For me, the year’s four seasons are Spring, Summer, Fall, and I-Hate-Winter. This winter-averse attitude poses a problem even now, in November, because November means winter is just around the corner. To avoid depression, I resolved a few years ago to play a seasonal adjustment game by looking for good things about fall and winter.
My favorite trees, the beeches, now look totally made of precious metal, with their golden leaves and silvery trunks. The young ones will keep their leaves during the winter, giving the wind some toast-colored playthings.
Here’s another good thing: the transient glory of our red maple. It is admittedly losing its chlorophyll and will soon be losing its leaves, but oh, it is beautiful now against the clear bright blue of the sky.

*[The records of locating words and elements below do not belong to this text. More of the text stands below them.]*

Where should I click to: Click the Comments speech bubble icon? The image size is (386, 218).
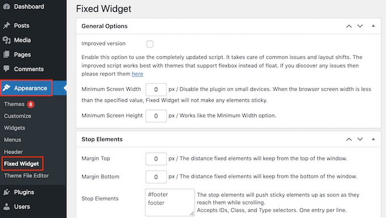(7, 69)
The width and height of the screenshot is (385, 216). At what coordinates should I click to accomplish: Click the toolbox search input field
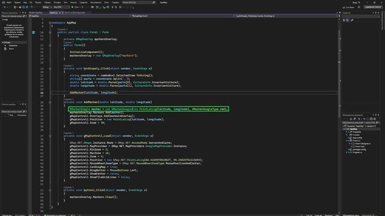[14, 16]
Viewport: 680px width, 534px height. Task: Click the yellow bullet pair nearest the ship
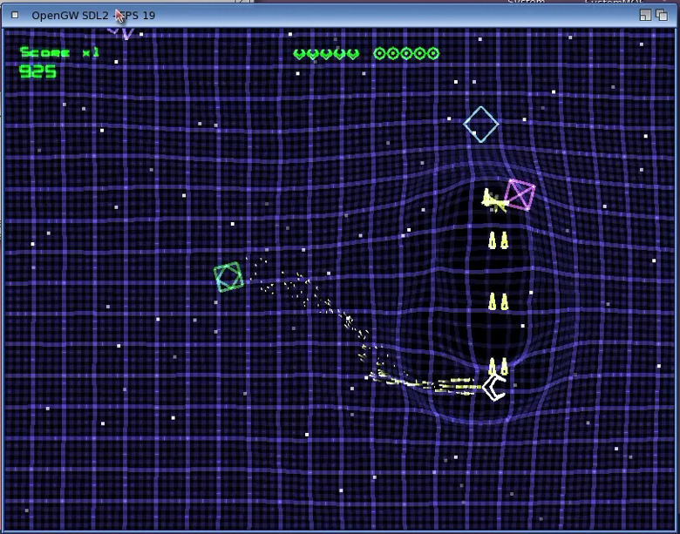tap(498, 367)
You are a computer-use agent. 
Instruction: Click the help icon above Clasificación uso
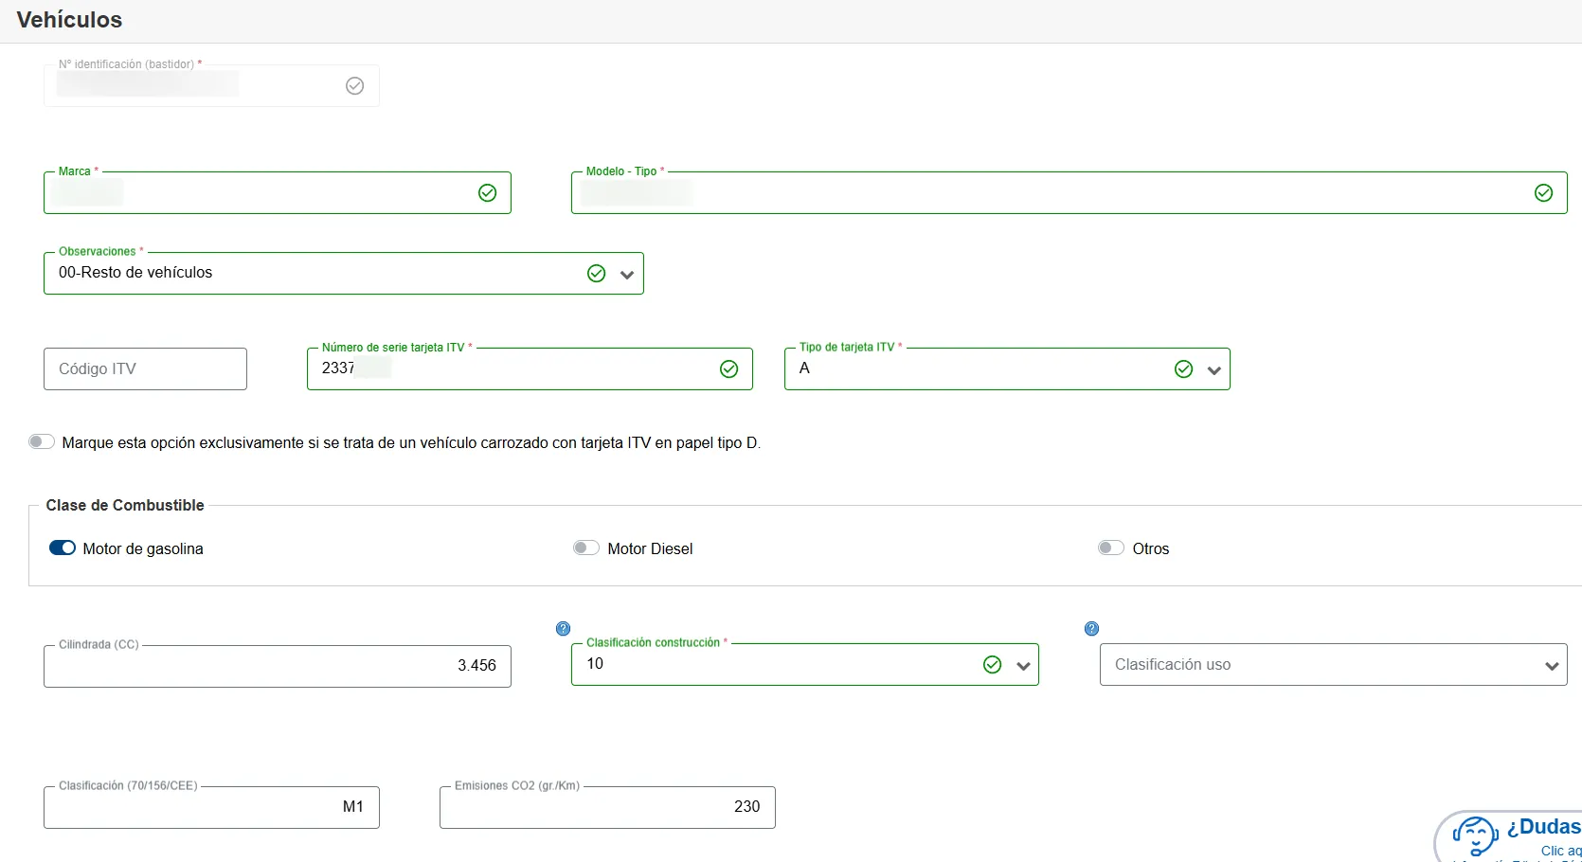pos(1091,629)
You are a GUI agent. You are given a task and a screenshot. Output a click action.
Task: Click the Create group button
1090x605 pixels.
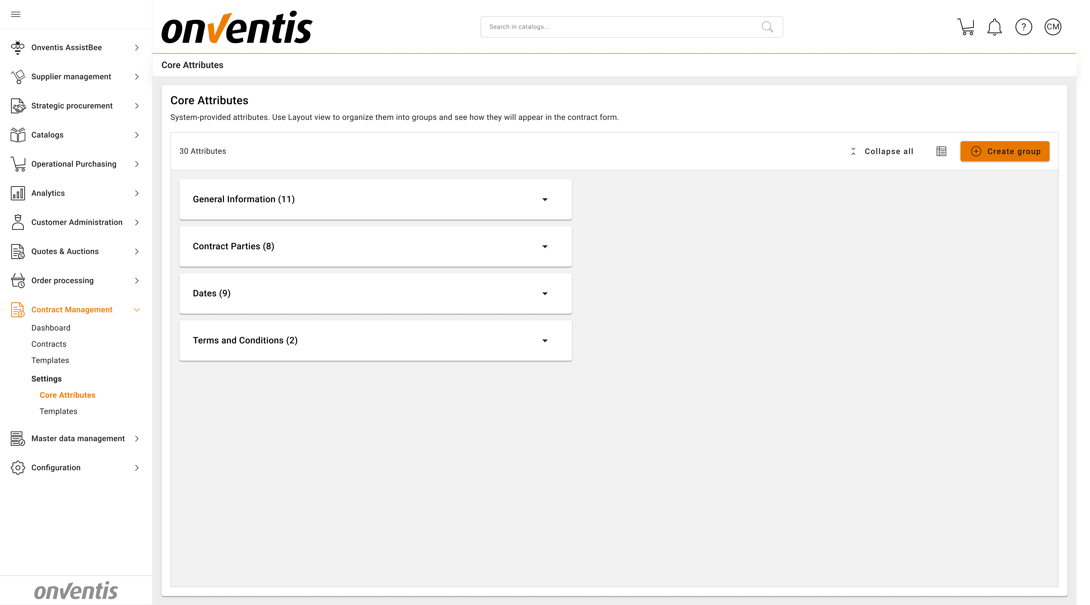1005,151
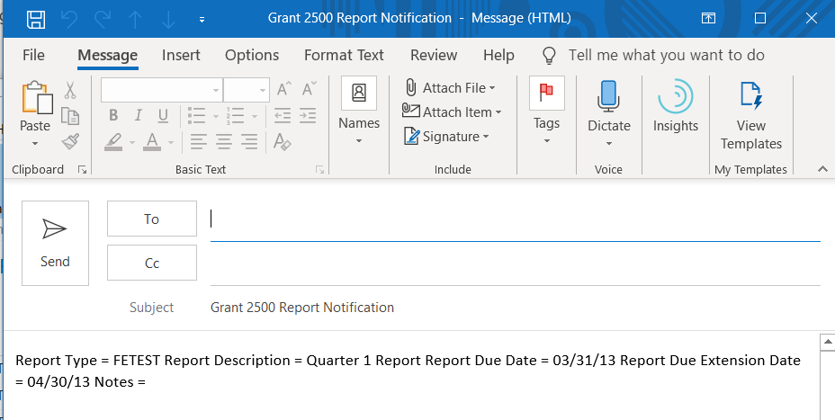Click the Subject field text
This screenshot has width=835, height=420.
click(x=302, y=308)
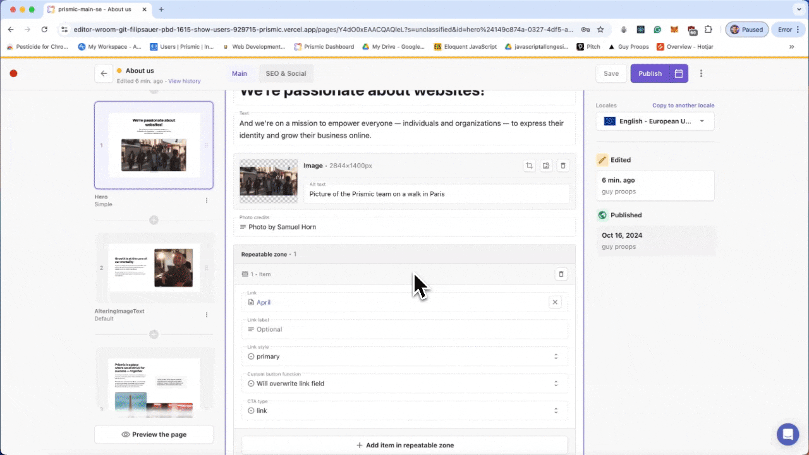Switch to the SEO & Social tab
Image resolution: width=809 pixels, height=455 pixels.
[286, 73]
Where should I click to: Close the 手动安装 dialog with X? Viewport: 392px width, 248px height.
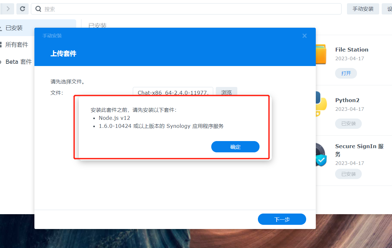305,36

Another good thing that lasts longer is the samaras, or winged seeds, of the box elders. These maple-family trees are somewhat ungainly; they sprout suckers everywhere, branch awkwardly, and have little dignity. But when the leaves are gone and the pale fruits hang in their duos, the trees have a ghostly presence that seems to glow.
Many people would say the best part of November is Thanksgiving, We celebrate the goodness of our lives and the bounty of the harvest with a feast. It’s the one day a year, as Art Buchwald used to say, when all Americans eat as well as the French do every day. A major contributor to the feast is this guy and his kin. Meet Jethro, a handsome dude whose photo I took to accompany an article in Maryland Magazine many years ago.
Thanks for all the pleasure you give us, Jethro! You showed me how beautiful turkeys are. I hope you are still strutting your stuff somewhere in Maryland.